**** Data in this exercise

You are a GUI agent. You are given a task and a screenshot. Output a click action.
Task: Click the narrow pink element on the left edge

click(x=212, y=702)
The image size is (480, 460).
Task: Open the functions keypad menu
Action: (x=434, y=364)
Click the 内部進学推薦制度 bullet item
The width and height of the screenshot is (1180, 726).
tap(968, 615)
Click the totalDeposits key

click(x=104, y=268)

********

Your reply should contain each entry, copied without alteration.

Answer section |
You are a GUI agent. You are given a task and a screenshot. Output a click action.
Task: Click the narrow pink element on the left edge

click(x=212, y=702)
The image size is (480, 460).
Task: Open the functions keypad menu
Action: (x=434, y=364)
Click the 内部進学推薦制度 bullet item
The width and height of the screenshot is (1180, 726).
tap(968, 615)
Click the totalDeposits key

click(x=104, y=268)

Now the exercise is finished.